Ambos príncipes le prestaron la máxima atención.
—Si vienen conmigo (¡y si no quieren, púdranse!), los llevaré a la aldea más próxima, que hace años recibió como habitante a un viejo indio mohicano.
—¿Mohicano? ¡Pero estamos muy lejos de las tierras de los indios! —dijo Axel.
—¿Me lo juras? ¿Y tú solo te diste cuenta? —Axel pensó en cuánto daría por treinta segundos, sólo treinta segundos con aquel maldito enano irrespetuoso en un cuadrilátero de pugilismo, sin aquel martillo—. El hecho es que ese indio ha probado ser capaz de hechos extraordinarios, y tal vez, bueno, tal vez él pueda ayudarlos. Nada más no le pregunten de dónde vino, o creerán que se trata de un loco y no le darán crédito alguno. Bueno, tal vez esté loco, ¿quién puede saberlo?
—¿En serio? ¿Y qué responde cuando le preguntan sobre su lugar de origen? —preguntó Axel.
—«La primera a la derecha, siempre de frente, hasta el amanecer…».
—¡Oh, por el amor del Creador! No vamos a perder tiempo hablando con un loco así, ¿no es cierto, Anisio? ¿No…?
—Ahora partan y espérenme un momento, mientras aplasto la cara de ese trol que trajeron con ustedes —dijo Maestre Irritado, mientras levantaba y hacía girar su gigantesco martillo.
—Entiendo tu odio racial y los motivos por los cuales hace tiempo los enanos guerrearon contra los trols, Maestre Ira —dijo el príncipe Anisio—. Pero sé que la mayor guerra de tu raza no se libra contra los trols cenicientos, sino con los trols salvajes, y por eso te pido que reconsideres tu posición.
—No intentes convencerme de que existen trols de buena índole —dijo el Maestre Enano.
—¡Creer en lo opuesto sería como decir que todo enano es malhumorado! —dijo Axel, con lo que hizo rezongar al enano, como siempre.
—Hagamos lo siguiente —propuso Anisio—: considera esa tolerancia forzada como una petición real. Quedaré en deuda contigo y con los otros Maestres Enanos, y les deberé un favor por el resto de mi vida, que estarás en posición de cobrarme en caso de que un día lo necesites. ¿Qué piensas?

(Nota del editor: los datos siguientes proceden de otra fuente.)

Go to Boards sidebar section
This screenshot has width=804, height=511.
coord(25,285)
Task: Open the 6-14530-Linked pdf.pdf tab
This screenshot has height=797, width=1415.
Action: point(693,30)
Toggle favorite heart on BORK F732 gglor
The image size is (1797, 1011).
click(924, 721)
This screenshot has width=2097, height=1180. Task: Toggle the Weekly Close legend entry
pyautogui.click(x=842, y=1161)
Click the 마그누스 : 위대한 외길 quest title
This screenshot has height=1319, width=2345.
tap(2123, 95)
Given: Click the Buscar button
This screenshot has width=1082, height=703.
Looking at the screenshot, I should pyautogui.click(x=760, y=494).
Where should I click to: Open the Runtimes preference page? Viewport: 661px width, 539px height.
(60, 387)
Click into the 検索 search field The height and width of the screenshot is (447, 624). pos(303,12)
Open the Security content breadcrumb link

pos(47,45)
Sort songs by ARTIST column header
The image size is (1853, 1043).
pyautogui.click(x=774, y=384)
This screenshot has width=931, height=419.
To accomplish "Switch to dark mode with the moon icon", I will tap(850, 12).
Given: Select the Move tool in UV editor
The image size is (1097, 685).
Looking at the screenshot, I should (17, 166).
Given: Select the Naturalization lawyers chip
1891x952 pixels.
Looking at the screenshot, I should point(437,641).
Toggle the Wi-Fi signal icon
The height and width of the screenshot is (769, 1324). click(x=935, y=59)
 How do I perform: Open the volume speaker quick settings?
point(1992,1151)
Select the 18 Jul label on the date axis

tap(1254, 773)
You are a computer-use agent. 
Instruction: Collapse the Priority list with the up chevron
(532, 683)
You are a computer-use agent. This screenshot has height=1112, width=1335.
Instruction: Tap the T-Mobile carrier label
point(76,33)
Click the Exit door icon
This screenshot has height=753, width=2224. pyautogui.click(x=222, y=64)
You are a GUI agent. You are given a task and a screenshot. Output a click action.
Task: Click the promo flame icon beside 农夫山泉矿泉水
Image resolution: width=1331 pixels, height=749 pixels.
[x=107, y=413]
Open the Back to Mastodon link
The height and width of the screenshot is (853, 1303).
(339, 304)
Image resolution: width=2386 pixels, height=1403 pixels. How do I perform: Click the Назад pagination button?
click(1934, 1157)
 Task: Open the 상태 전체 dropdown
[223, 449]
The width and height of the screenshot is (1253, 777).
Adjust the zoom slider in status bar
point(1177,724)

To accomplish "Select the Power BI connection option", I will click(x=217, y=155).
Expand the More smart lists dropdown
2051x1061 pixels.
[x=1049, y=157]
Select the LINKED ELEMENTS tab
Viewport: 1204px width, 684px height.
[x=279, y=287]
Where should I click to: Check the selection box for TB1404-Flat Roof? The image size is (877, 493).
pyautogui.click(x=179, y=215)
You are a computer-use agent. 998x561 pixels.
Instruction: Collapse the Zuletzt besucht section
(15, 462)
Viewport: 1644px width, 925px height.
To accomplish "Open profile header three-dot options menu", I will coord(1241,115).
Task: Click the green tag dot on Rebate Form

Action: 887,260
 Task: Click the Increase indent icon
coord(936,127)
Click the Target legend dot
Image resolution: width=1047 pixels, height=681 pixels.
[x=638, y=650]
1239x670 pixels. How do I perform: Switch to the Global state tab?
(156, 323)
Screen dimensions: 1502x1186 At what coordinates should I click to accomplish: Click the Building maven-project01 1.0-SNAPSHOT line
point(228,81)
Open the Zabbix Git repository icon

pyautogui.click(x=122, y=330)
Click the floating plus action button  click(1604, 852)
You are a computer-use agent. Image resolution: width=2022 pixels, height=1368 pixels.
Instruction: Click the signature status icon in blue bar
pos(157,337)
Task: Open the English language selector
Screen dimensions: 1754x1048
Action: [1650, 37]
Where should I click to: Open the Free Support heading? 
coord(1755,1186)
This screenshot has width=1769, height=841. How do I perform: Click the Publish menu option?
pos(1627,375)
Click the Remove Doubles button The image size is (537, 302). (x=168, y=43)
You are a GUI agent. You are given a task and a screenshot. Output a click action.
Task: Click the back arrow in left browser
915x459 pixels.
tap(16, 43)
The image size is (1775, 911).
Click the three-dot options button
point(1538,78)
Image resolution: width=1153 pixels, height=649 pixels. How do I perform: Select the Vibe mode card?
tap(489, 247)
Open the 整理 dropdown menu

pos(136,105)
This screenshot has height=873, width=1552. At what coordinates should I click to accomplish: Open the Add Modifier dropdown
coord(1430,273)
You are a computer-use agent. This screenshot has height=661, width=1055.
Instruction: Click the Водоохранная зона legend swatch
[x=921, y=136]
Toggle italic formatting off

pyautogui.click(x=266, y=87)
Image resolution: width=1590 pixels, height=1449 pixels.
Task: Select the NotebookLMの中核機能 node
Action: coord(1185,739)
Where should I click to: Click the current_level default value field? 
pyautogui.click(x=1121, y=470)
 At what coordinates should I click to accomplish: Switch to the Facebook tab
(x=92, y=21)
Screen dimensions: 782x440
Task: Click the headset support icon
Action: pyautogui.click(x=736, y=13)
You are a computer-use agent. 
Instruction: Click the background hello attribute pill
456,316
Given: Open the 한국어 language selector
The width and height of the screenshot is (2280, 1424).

—¡Uf! Lo haré tomando en consideración que un día serás Rey, si es que vives lo suficiente para ello… Pero te digo: mantén a ese bicho apartado de mí. No sé si valga tanto el favor de un Rey.
Y el enano salió, irritado, como parecía ser su estado natural, mientras Axel sonreía ante su malhumor. Muralla recibió órdenes de mantenerse a la máxima distancia del enano mientras tiraba de Pacato. Anisio, con su aspecto siniestro, iría atrás del mamut, con un andar cojo nada definido, pues la mayoría de las veces se movía a saltitos, aunque estos recordaran su antigua forma bípeda. Se mantenía en cuclillas, levantándose a veces, sin decidirse a andar a pie; ya no sabía si se trataba de un ser humano o de un anfibio. Su piel se veía cada vez más reseca, y de no haber sido hidratada en poco tiempo, podría morir a causa de ello. Para darse una idea, aquel nuevo y extraño organismo había absorbido el agua de su propia orina, directo de la vejiga, para cubrir aquella necesidad. Aún respiraba por los pulmones, o eso parecía, pero era como si también comenzara a absorber oxígeno por los poros.
Sin embargo, lo que más le dolía eran los oídos. Al final de cuentas, los humanos tienen el tímpano dentro de las orejas mientras que los sapos lo tienen, por fuera. De vez en cuando Anisio sentía que sus tímpanos se desplazaban. Y eso dolía.
Odiaba que su hermano lo viera de ese modo, en tal condición, pues lo consideraba peor que encontrarse en ella. En este punto es fácil entenderlo: se encontraba muy lejos del Rey en el que, imaginaba, algún día se convertiría, aunque sin saberlo ese mismo sufrimiento lo estaba purificando para hacer de él un buen monarca.
Sólo esperaba estar equivocado respecto de aquella maldita sensación que le decía que ese día no tardaría en llegar.